### Supplied passage

-------

RF coil (left), sample positioner (bottom), interferometer (top), cantilever (right)

Cantilever tip with permanent magnet, showing resonant slices due to magnetic field gradient. At a given RF, spins in only one slice exert force on the cantilever.

Molecules in a resonant slice

### Purpose

#### Purpose of simulation

Predict signals and noise expected from molecules of interest: how long does it take for spins to lock to RF, etc?

Investigate coupling between spins in the sample: significant effects?

#### Purpose of this study

Investigate MPI-style parallel programming techniques and performance in this application.

### Spin dynamics

 v spin vector (3) b_tot magnetic field acting on v (3) b_rf external RF field (3) B magnetic coupling between spins (3x3) N number of spins (10s, 100s, or 1000s) i,j spin indices

 dvi/dt = b_toti X vi (vector cross product) b_toti = b_rfi + Sum (all other j) Bij vj (matrix-vector product)

Bij describes coupling between spins i and j
Bij is characteristic of the sample (particular molecule), parameter (input) to simulation

Due to coupling between spins, might be lots of communication --- maybe too much!

Expect computation time proportional to number of interactions, N2

Output is v(t) for all vi, t = 0 1 2 ... tn, tn is 1000s or 10000s

### Integration

Integrate a system of ODEs

dvi(t)/dt = b_tot X vi(t)

Euler integration: straight-line extrapolation using present rate of change.

vi(t+1) = vi(t) + dt * dvi(t)/dt

Runge-Kutta integration: weighted average of Euler estimates at different t, dt

We use 4th order Runge-Kutta (4 estimates)

### Parallelization

Intuition: each process simulates one spin (or n spins)

N spins, np processes, n = N/np spins/process

Each process just computes, updates one (or n) vi

Due to coupling between spins, each process must read all vj, use all relevant Bij

All updated vi must be distributed to all processes after each time step

In each time step, communication proportional to N, computation proportional to N2

Expect advantage of parallelization to grow with N

BUT there must be an upper limit to the number of significantly interacting spins, independent of N: about 20 or 30 nearest neighbors, we expect.

### Program

From scratch, by hand (C and MPI only, no other libraries)

Obvious (naive?) coding: for (i=0;i<n;i++) for (l=0;l<3;l++) v[i][l] = ...

Three stages: read, compute, write. No file I/O during compute stage.

2. Compute: loop for each time series point
In each process ---
Compute all n vi(t+1) from vi(t) and all N vj(t)
Add vi(t+1) to time series in process memory
Allgather vi(t+1) from each processor
Do 4 of these Runge-Kutta substeps for each time series step
3. Write: Gather time series, front end node writes file.

-------

### Information supplied
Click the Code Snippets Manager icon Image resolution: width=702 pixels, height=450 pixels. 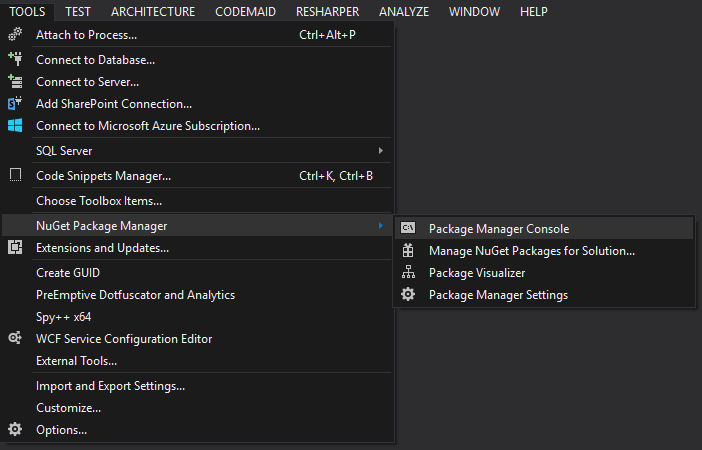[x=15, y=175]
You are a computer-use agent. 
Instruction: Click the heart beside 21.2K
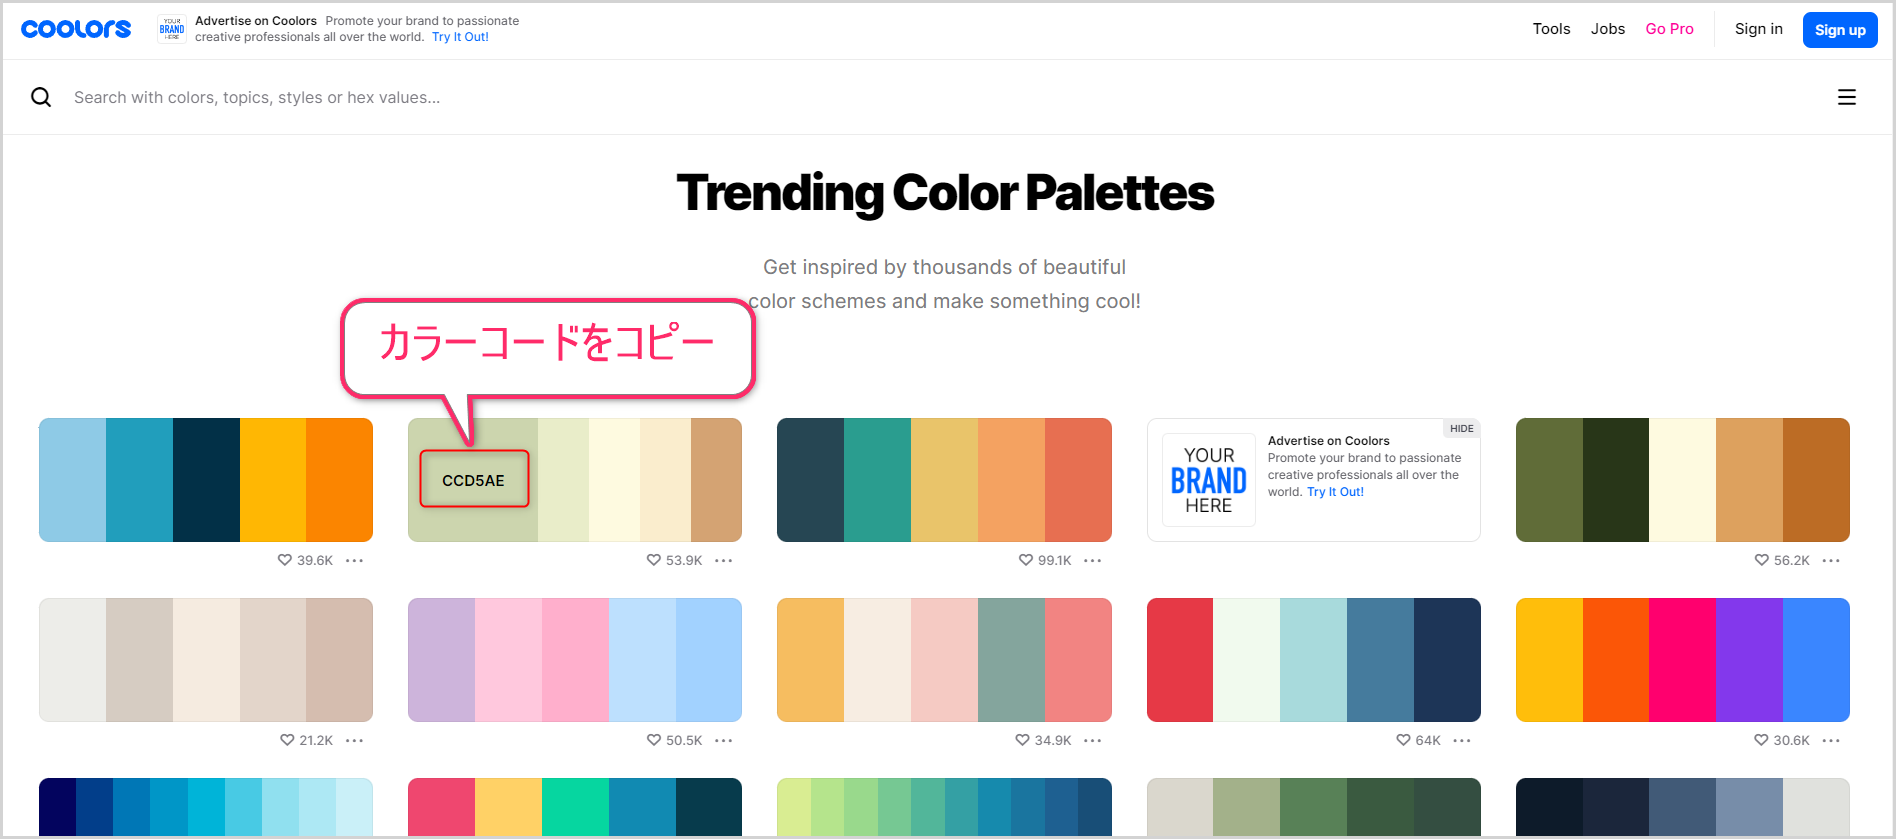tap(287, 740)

-------

### Your objective
Continue the notes on the parallel spin-dynamics simulation from their last line, in the same terse style.

### Answer to the task
### Performance experiment

Two test cases: large and small number of spins N = 160, 32. Measure performance of each case on different numbers of processors np = 1,2,4,8,16,32.

Number of spins N and number of time steps tn chosen to take appreciable but not overwhelming time, so timing measurements meaningful. Here is the elapsed time of both cases on a Mac G4 with one processor:

 N N2 tn elapsed (CPU) Comment 160 25,600 1000 26 sec (26) Large N, parallel advantage expected 32 1024 25000 25 sec (20) Typical number of interactions expected

Not a real molecule, arbitrary (random) initial spins and coupling matrices

Measure multiprocessor performance on ladon cluster. Report elapsed (wall) time and computation (CPU) time (on one CPU) for computation stage only (quite reproducible, unlike read and write) Also report elapsed time only for read and write stages. Elapsed times are in seconds.

With N = 160, the program is pleasingly parallel. Doubling np almost doubles speed up through 8 processors (but little or no improvement after that).

 np N tn read elapsed (CPU) write 1 160 1000 0.28 16.66 (16.62) 5.23 2 160 1000 0.40 9.41 ( 8.81) 5.074 4 160 1000 0.47 6.08 ( 4.16) 9.36 8 160 1000 0.48 3.53 ( 1.84) 18.26 16 160 1000 0.72 3.38 ( 1.28) 7.77 32 160 1000 1.00 3.45 ( 1.50) 11.09

With N = 32, the program is pathological. Adding processors slows it down!

 np N tn read elapsed (CPU) write 1 32 25000 0.01 6.86 (6.83) 26.44 2 32 25000 0.02 13.45 (7.03) 48.20 4 32 25000 0.02 22.27 (8.70) 105.03 8 32 25000 0.02 37.84 (12.07) 182.63 16 32 25000 0.34 46.28 (17.82) 330.42 32 32 25000 0.27 60.65 (28.39) 430.11

### Conclusions

One processor is enough for small and medium-sized simulations: we can simulate 1000 interactions/msec (~30 spins) on a Mac G4.

The same program can be pleasing or pathological depending on just one parameter; cutover point is hard to predict.

Underwhelming benefit from parallelism in this program, for the two cases tested.

### Future work

Investigate better parallelization strategy.

Consider 100s or 1000s of spins, where each interacts with ~20 neighbors.

Pre-compute lists of neighbors where interaction matters.

Optimize communications (processes on virtual 3D grid, communicate only with neighbors).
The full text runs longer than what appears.